__Exercise description__:
In this exercise, print only the lines of the records below from the one with "Where should I" through the one with "Click the Create", inclusive. Pictures are not part of the copy.

__Exercise input__:
------------------------------

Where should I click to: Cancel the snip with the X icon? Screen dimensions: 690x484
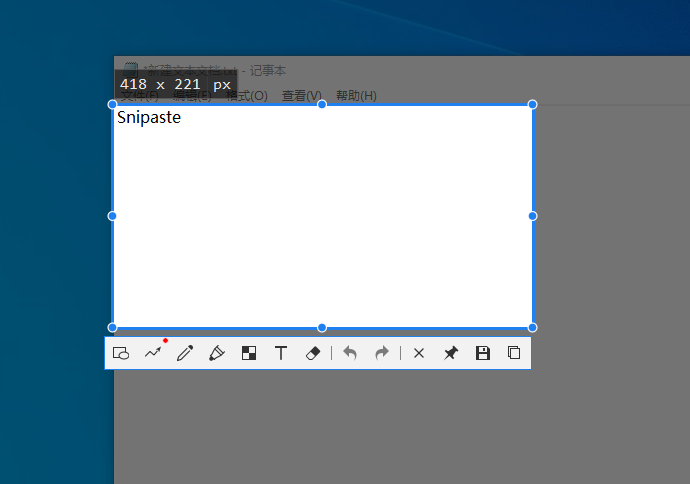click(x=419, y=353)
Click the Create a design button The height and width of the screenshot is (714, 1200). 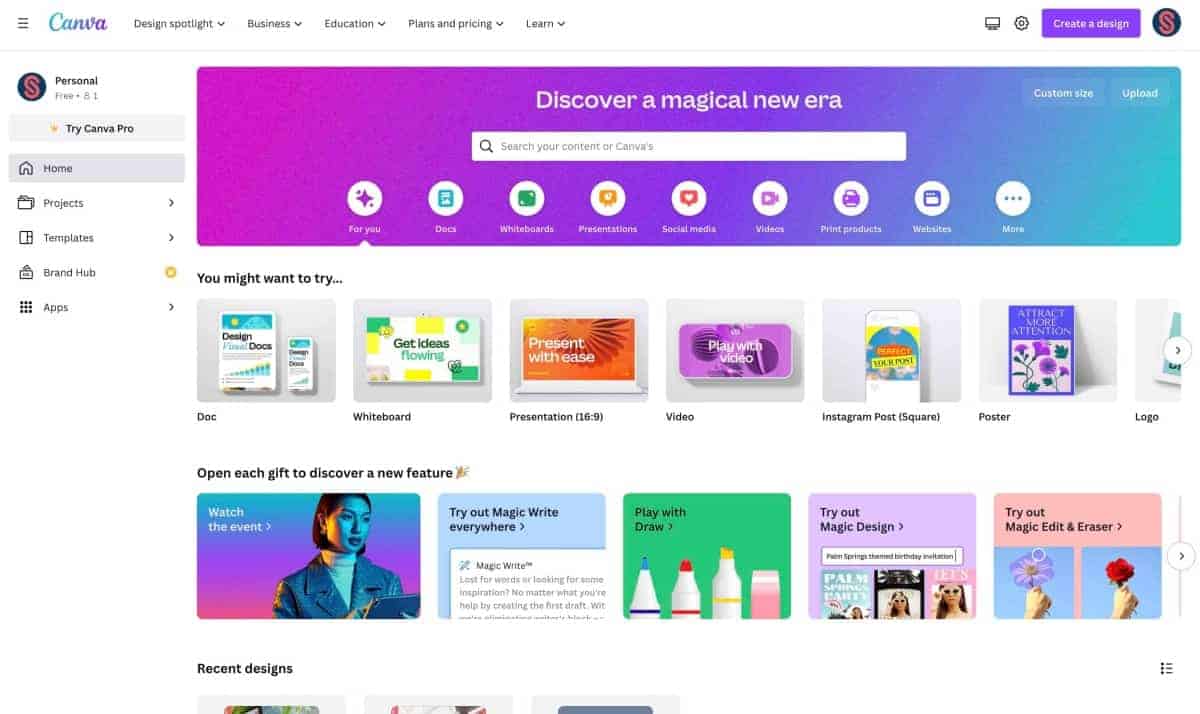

------------------------------

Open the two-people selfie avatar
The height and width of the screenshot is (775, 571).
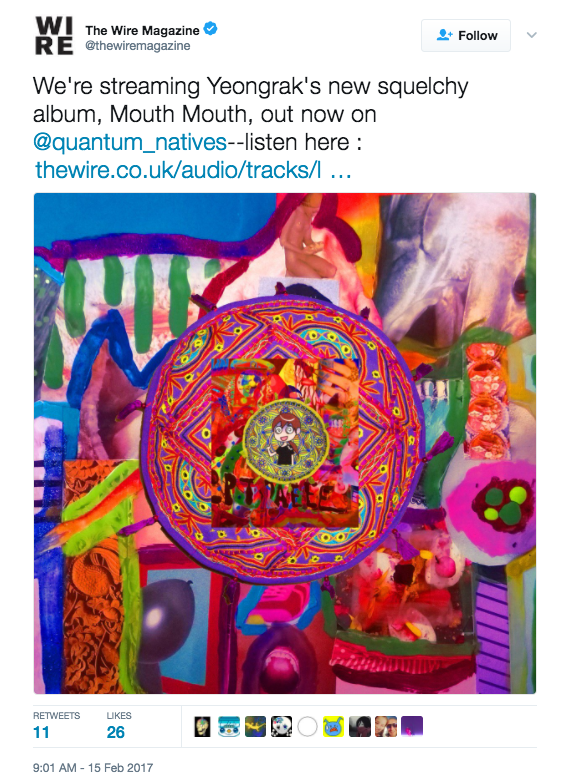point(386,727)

------------------------------

__Exercise response__:
Where should I click to: Cancel the snip with the X icon? Screen dimensions: 690x484
click(x=419, y=353)
Click the Create a design button The height and width of the screenshot is (714, 1200). 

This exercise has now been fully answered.